Hmmm...Naturally, I will only comment on this as a patient and an observer when in the presence of friends/family members who were patients: 1) Doctors should be empathetic. I think showing that a doctor relates or somehow at least tries to understand the mental state of the patient would provide the patient a sense of calmness/coping. It would show that the one coming up with a diagnosis understand the repercussion of that or the disease. I know that doctors do, don't get me wrong, but I think that patients tend only to see the scientifically reached conclusion. 2) I don't think that doctors should show great levels of either negative or positive emotion. I see showing the types of emotion you mentioned though, as being different than the empathy I describe above.
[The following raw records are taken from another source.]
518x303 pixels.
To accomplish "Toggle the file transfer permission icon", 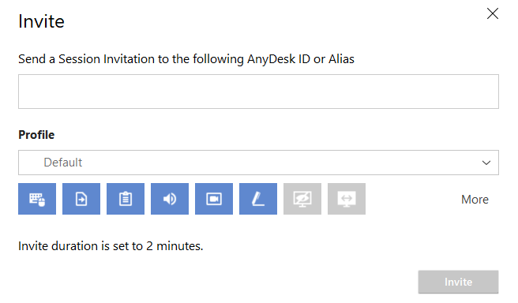I will (81, 199).

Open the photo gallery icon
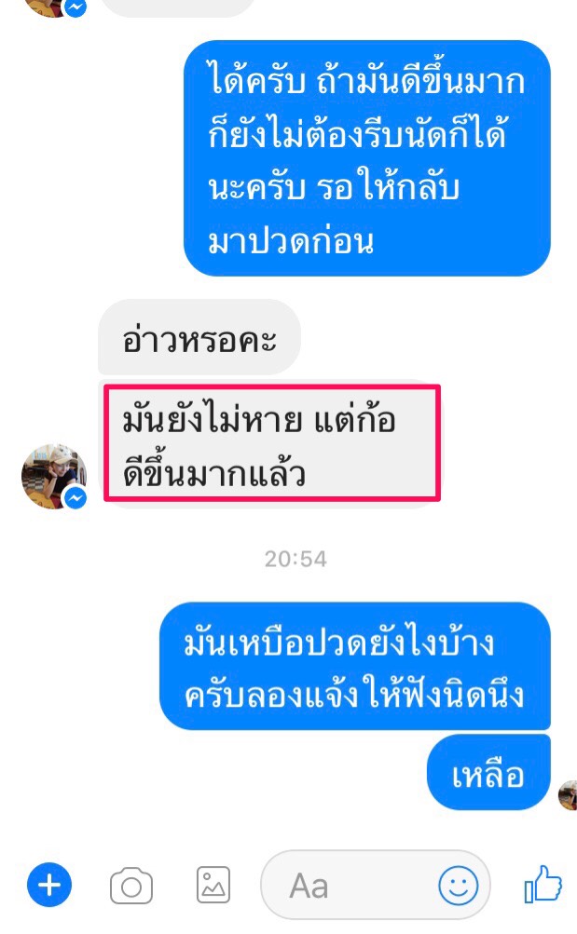(x=213, y=885)
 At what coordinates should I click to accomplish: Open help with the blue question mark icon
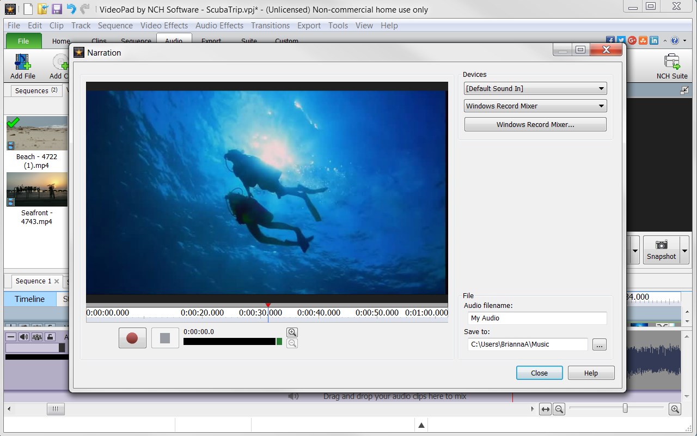coord(675,40)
Personally, if Bioethics Dude's doc showed irritability/joy I would first wonder if it's directed at the Dude, or at something related to the illness (e.g., medicine, administration, etc.). I'd hate to have it be directed at the Dude, unless perhaps it'a question of adherence...

 
At Thursday, March 03, 2005 7:22:00 PM, Blogger Maurice Bernstein, M.D. said...

Improving patient compliance with the medical regimen is one of the benefits developed through empathy. By connecting to the patient, the physician understands better to intentions, values and goals of the patient and can anticipate problems of compliance before they occur. Also the physician may be able to direct and formulate information about the treatment for the specific patient by this understanding. For example, patients might have a priority in spending their monsy and may feel that a purchase of a recommended drug doesn't meet that priority compared to other essential needs. Making a connection with the patient thru empathatic communication may alert the physician to this issue and the recommendation might be expressed in another but more effective way. ..Maurice.

 
At Tuesday, April 29, 2008 8:31:00 PM, Blogger Maurice Bernstein, M.D. said...

You may find the article "At Bedside, Stay Stoic or Display Emotions?" in he April 22, 2008 New York Times by physician Barron H. Lerner of interest regarding the topic of this thread. ..Maurice.